I know how to get the solutions by using the constant acceleration formulas, but my question is with (b). If the velocity is negative, that means the keys have to be moving DOWN, because maximum height achieved by the key would be when the velocity is 0. So I'm very confused on this point. How could the key still be going up if its already negative velocity?

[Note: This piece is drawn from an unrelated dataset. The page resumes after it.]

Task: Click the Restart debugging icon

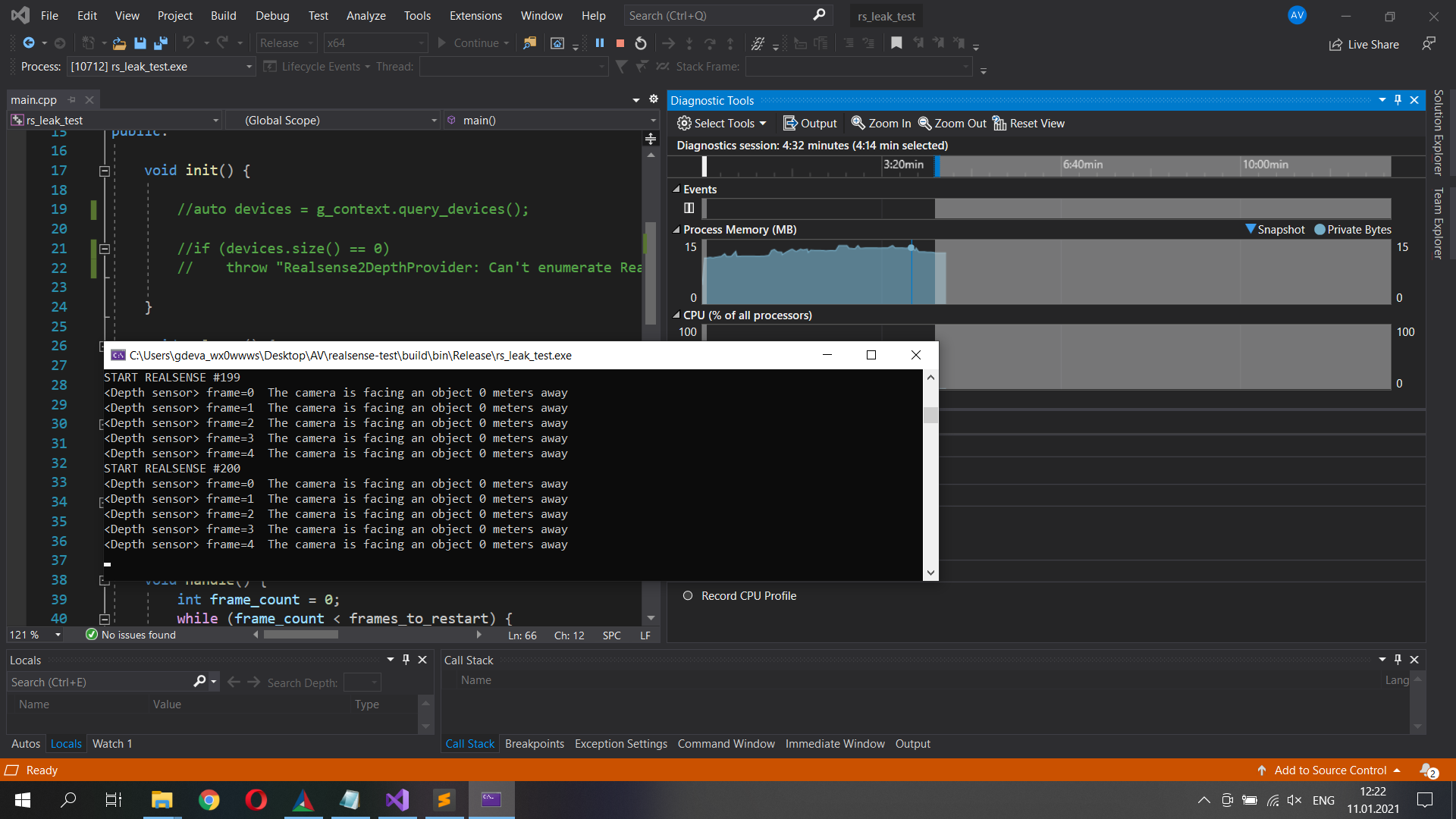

Someone please point out where my thought process went wrong.

2. May 16, 2013

### ap123

Would would happen if she didn't catch the keys on the way up?

3. May 16, 2013

### xzibition8612

if she didn't catch the keys it would fall down. but i don't get it because that's supposed to happen when velocity is zero, and this -4.68m/s velocity means theoretically the sister shouldn't even be able to touch the key since it would be falling down earlier.

4. May 16, 2013

### ap123

To put it in another way, how long does it take the keys to reach their highest point, ( you can easily get this from your answer to part (a) )

5. May 16, 2013

### xzibition8612

v= v0+at

=> 0 = 10 + (-9.8)t

t = 1.02 s

It takes 1.02s for the key to reach its apex. Wow this contradicts the 1.5seconds given by the problem. What's going on!!?

6. May 16, 2013

### CAF123

If the keys are thrown with an intial velocity approx 10m/s, at what height are they after 1s? And if the woman catches them at a height 4m at t=1.5, then where is the keys headed?

Last edited: May 16, 2013
7. May 16, 2013

### ap123

So, what happens to the keys after this?